> _Instructions for the task_:
Only the lines from the first line of the data through the line containing "This screenshot has height=512, width=768." belong in the answer, transcribed exactly; pictures do not.

======== Given data ========

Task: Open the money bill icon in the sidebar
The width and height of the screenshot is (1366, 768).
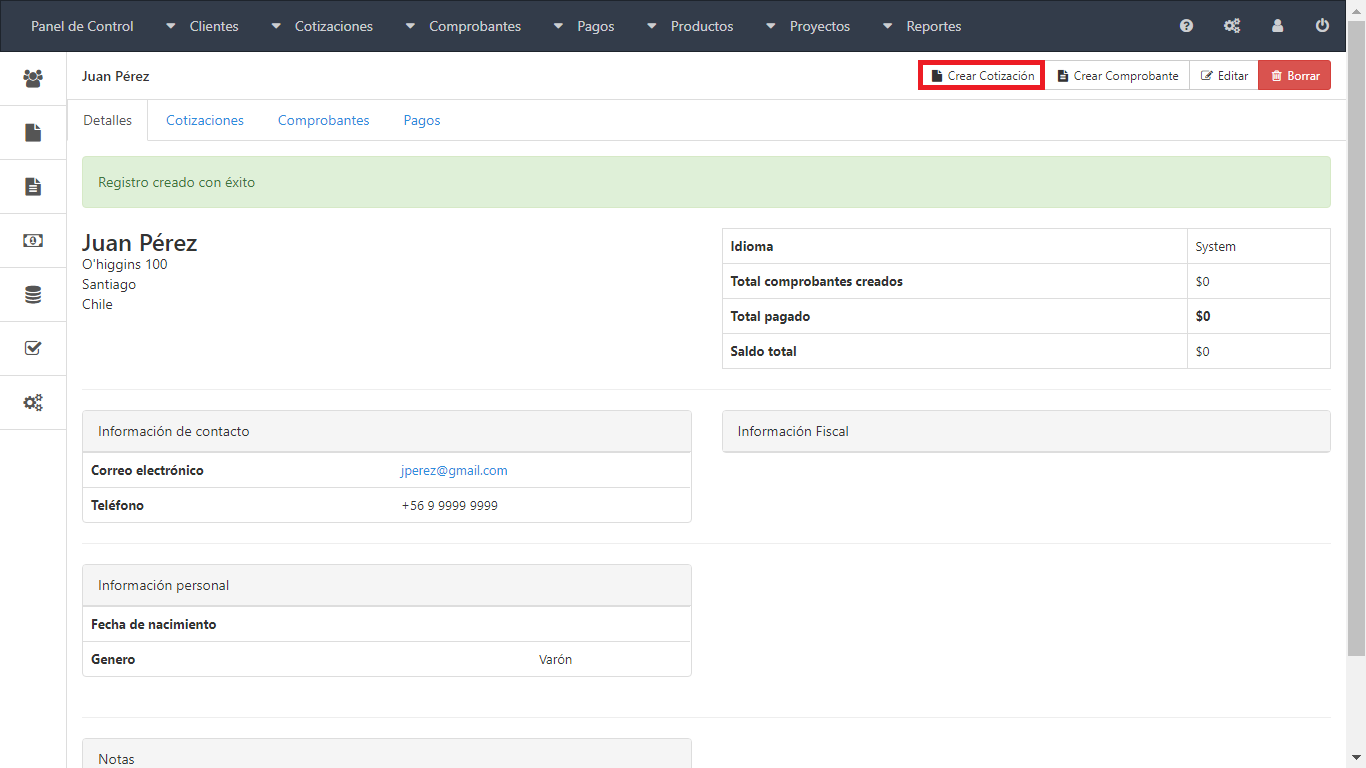Action: (x=33, y=240)
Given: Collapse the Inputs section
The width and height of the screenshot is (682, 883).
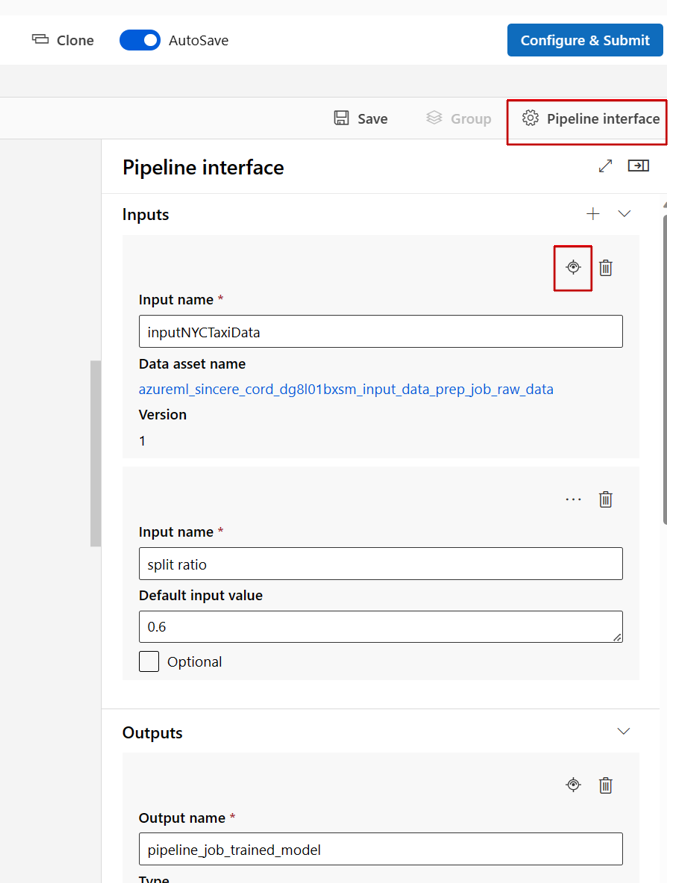Looking at the screenshot, I should coord(623,213).
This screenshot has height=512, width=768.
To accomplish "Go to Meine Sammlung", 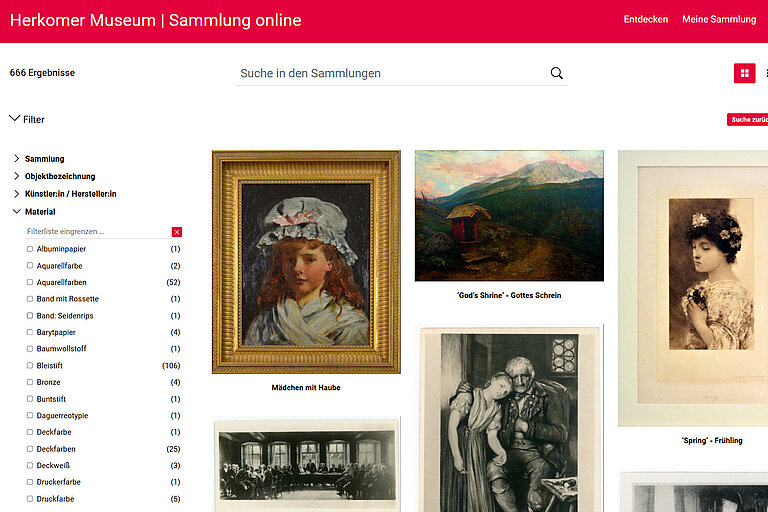I will (x=719, y=20).
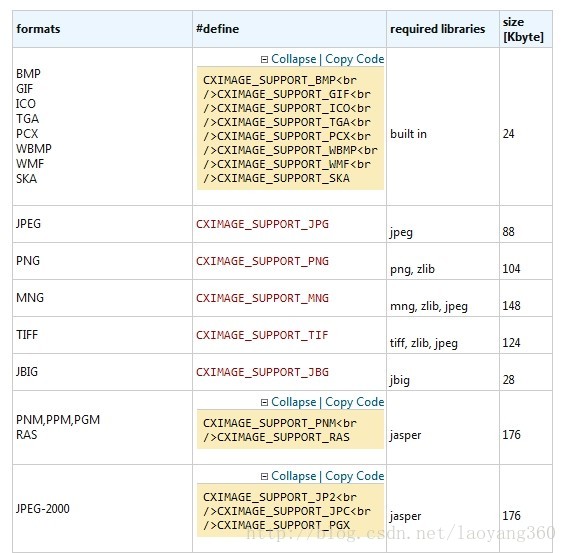The height and width of the screenshot is (553, 567).
Task: Click the CXIMAGE_SUPPORT_JPG define text
Action: click(262, 224)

========

> _Answer to the exercise_:
Task: Open the money bill icon in the sidebar
The width and height of the screenshot is (1366, 768).
Action: (x=33, y=240)
Given: Collapse the Inputs section
The width and height of the screenshot is (682, 883).
Looking at the screenshot, I should coord(623,213).
This screenshot has height=512, width=768.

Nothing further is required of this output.